This past week I picked up Sprite Zero from the grocery store and was surprised to find it was a blue can.
This is the Sprite Zero can I’m used to and the one that I found on the Sprite product page on the Coca-Cola Company website.
And this is the photo I took of the can I bought at the store.
I was surprised that I can’t find anything about this online. Maybe they are testing this in the Atlanta market for now, not sure. Regardless, I think there is a lot to learn from this move. Color strategy is a key component of brand identity development. Color for a brand is used to communicate emotions as well as solidify a brand position with comfortable distance from the competition.

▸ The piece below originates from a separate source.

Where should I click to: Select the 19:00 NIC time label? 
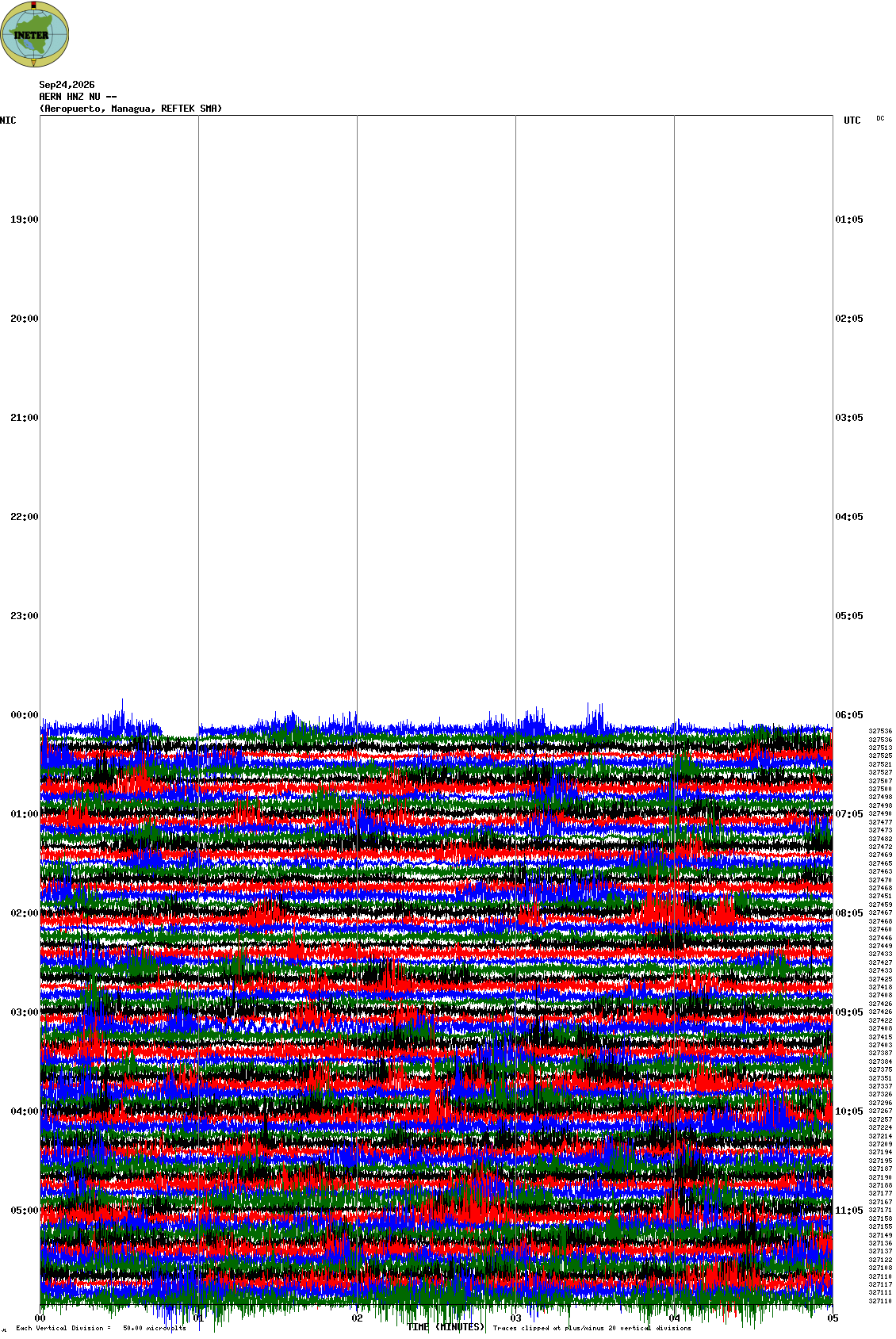24,220
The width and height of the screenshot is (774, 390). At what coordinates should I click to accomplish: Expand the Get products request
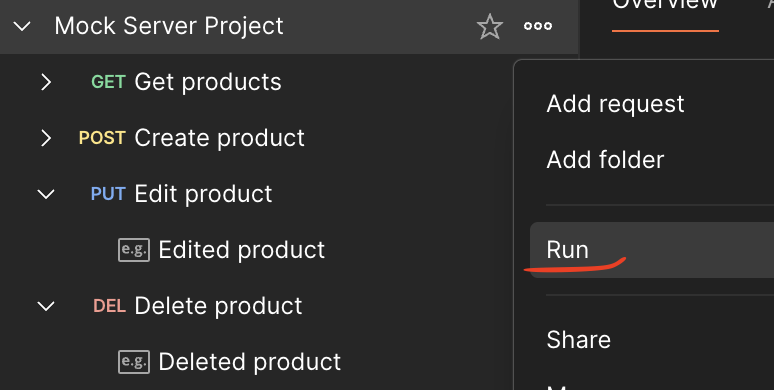click(x=46, y=82)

This is a very smart move for the Sprite Zero. When Coke Zero moved from a white can to a black can, it proved that moving to a stronger, more masculine color can produce wonderful results for a diet drink targeted towards men (emotional use of color). Also, there isn’t any diet soda that uses a color close to that blue, which strengthens the brand position (positioning use of color). As we look further into this, it gets more interesting as we think about Diet Coke’s brand position. Diet Coke has long used silver as its main brand color, and with Sprite Zero moving away from that silver, it further solidifies Diet Coke’s ownership of its color.
Think about a tub full of ice at a party and inside that tub is scattered about 12 packs of Diet Coke, Coke Zero, Coke, Sprite and Sprite Zero. As you look down into it and get ready to grab a drink, you can’t see any specifics, you only see color. Before this change there would’ve been a good chance you would mistake Diet Coke for Sprite Zero and vice versa. But now they each have their very own clear color. You will clearly see the colors silver, black, red, green and blue. Brilliant!
Kudos to the folks at Coca-Cola who were behind this. You continue to make me proud to be a life-long Atlantan.